Rashel's Salon - A Place, A Poem, and A Pop Sensation
My grandfather, Onissim Goldovsky, married Rashel Khin, a well-known writer and translator who came from an affluent family. In 1897, several years prior to their marriage, Rashel purchased a country estate called Katino in the outskirts of Moscow. At the time, she wrote in her diary, “I bought “Katino”. [It is] a beautiful large house, [with] two wings, a magnificent staff of servants, a fruit garden and park, a kitchen garden, a small pond; an excellent, ideal setting.” It had originally been a sanctuary away from her first husband, Solomon Feldshtein, who she despised. But once married to Onissim, Katino gave her even more pleasure. It was a place where they could entertain and talk comfortably and privately with their friends about the politics of the day as well as more personal issues.
Increasingly, Rashel became known as the hostess of a grand salon both at Katino and in Moscow. Prominent professional people – writers, philosophers, musicians, and actors – all took part. The salon was well known not only because of those who were regular guests there but later because of a celebrated poem written by Maximilian Voloshin (1877-1931) on the 22nd of December 1913 and dedicated to her. The poem, entitled “In my Mind, I Enter Your study,” speaks nostalgically about the salon and the remarkable people who were part of Rashel’s circle. The wistfulness of the poem indicates that by the time it was written, the salon was a thing of the past. Many who had frequented it were either dead or had emigrated.
The salon was probably at its most vibrant during the decade leading up to the 1905 Revolution in Russia, and perhaps somewhat beyond.
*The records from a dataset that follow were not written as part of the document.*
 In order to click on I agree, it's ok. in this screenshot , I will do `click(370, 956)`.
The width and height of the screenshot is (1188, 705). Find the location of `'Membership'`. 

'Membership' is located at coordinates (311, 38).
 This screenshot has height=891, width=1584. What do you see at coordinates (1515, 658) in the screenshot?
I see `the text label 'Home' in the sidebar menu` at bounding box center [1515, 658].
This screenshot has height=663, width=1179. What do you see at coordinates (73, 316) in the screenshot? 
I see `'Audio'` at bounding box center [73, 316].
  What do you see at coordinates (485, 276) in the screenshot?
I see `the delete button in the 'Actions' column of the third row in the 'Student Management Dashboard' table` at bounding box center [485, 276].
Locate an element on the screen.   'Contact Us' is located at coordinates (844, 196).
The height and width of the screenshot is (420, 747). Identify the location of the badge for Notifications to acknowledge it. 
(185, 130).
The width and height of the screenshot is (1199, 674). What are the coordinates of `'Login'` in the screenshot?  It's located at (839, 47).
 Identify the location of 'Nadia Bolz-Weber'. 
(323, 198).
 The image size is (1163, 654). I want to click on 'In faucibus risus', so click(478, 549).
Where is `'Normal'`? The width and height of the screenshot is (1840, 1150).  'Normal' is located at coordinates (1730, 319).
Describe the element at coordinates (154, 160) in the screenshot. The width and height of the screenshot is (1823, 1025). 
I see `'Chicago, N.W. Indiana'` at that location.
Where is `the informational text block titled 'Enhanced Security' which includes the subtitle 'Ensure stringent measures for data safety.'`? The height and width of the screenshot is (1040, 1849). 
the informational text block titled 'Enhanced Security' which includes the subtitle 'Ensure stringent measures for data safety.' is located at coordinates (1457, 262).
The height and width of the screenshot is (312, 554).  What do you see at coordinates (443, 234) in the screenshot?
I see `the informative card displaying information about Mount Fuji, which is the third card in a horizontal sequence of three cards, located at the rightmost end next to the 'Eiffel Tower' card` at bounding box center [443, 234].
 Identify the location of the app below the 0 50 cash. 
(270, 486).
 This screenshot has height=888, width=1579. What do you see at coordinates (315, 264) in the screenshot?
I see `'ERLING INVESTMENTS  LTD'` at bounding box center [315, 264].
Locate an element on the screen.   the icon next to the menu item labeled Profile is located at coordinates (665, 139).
It was a time when liberals were optimistic about the future and when Rashel’s guests dreamed about Western Enlightenment ideas saving Russia. When the 1905 Revolution did come, they buzzed about the culmination of the triumph of liberalism. But over time, that optimism faded and many liberals in her circle left the country, as their lives were now in danger from political repression.
In addition to the superstars that frequented her salon, the poem also portrays Rashel as a cultured and intellectual woman through mention of the authors – most of them French – whose books lined the walls of her study. Romantic in tone but classical in form, Voloshin’s poem is considered a classic of the pre-Soviet period, and had it alone existed, it would have ensured Rashel’s enduring fame. A translation of the poem follows:
In memory I enter your salon:
I see those who were once here and those who are gone forever,
But our longing for them has not died;
And my beating heart is their prisoner.
Baudelaire’s face, Flaubert’s Norman whiskers,
The skeptic Franz, the saintly Satyr, Verlaine,
The blacksmith – Balzac, the jewelers – Goncourt…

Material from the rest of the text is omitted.